EXERCISE BRIEF:
Below are the records. List every line holding the word "filter".

INFORMATION:
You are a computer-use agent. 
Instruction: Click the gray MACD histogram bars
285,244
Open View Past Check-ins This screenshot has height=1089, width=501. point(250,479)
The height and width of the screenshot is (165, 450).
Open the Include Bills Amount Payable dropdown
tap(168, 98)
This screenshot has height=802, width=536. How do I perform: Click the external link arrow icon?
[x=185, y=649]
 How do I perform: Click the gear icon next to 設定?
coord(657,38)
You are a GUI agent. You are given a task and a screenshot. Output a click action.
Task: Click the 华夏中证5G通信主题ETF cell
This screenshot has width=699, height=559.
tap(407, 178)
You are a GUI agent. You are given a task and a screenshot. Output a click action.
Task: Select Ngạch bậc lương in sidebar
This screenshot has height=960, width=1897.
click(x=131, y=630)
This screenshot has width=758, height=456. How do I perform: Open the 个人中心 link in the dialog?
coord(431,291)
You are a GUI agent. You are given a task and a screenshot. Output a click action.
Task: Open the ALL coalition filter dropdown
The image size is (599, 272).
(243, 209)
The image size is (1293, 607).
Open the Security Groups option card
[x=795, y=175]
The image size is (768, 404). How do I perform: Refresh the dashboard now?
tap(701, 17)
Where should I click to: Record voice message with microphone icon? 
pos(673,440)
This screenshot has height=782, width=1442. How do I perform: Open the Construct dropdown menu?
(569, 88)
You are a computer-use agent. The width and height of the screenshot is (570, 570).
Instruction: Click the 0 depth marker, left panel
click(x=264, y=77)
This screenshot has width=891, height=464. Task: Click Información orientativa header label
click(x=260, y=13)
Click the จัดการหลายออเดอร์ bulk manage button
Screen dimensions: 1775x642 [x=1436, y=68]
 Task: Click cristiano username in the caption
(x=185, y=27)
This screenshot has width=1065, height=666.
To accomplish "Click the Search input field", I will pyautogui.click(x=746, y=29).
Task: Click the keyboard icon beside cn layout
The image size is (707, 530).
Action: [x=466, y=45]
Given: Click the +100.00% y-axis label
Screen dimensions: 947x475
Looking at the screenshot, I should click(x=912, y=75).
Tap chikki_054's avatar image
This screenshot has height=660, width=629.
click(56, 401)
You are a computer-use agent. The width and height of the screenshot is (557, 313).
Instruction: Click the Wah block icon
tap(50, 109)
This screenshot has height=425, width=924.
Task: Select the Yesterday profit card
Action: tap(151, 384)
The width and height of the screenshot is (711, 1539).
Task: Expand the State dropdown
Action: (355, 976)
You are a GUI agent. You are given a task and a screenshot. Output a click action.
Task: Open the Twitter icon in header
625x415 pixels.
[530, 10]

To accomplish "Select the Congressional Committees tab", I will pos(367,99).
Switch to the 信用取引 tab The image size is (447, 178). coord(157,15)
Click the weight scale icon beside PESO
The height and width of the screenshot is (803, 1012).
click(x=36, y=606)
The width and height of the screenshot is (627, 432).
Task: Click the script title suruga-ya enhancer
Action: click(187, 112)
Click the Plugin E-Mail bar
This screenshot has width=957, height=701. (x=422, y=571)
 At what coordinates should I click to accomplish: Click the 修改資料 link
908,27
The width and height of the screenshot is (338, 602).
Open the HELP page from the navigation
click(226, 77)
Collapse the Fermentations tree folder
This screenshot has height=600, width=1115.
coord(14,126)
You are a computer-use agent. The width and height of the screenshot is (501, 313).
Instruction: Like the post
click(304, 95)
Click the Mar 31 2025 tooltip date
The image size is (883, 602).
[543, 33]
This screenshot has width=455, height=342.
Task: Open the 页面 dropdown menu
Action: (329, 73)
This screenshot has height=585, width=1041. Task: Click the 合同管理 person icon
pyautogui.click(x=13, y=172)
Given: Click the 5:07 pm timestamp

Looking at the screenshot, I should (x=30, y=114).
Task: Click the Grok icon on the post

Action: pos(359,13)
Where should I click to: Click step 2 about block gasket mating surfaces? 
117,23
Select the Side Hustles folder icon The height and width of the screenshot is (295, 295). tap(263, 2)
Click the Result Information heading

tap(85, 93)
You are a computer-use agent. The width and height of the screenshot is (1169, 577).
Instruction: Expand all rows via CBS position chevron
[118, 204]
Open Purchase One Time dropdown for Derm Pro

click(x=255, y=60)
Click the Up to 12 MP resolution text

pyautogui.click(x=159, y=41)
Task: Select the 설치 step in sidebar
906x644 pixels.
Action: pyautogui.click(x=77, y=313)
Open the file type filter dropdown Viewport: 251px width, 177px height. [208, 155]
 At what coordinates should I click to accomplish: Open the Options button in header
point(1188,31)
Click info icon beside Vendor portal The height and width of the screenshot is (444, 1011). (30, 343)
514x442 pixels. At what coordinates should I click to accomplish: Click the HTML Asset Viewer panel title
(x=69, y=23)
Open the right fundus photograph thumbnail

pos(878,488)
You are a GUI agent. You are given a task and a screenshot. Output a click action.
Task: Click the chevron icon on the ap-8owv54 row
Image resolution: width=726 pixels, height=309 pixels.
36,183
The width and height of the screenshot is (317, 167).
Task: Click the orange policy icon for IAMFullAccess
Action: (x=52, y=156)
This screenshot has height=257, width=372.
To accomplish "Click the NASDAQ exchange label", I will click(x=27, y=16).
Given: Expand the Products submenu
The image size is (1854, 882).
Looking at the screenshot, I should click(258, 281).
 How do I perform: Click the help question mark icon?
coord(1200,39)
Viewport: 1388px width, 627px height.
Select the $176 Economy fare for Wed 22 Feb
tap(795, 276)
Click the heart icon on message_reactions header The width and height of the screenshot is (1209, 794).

PROBLEM SOLUTION:
Task: Open the ALL coalition filter dropdown
Open the file type filter dropdown Viewport: 251px width, 177px height. [208, 155]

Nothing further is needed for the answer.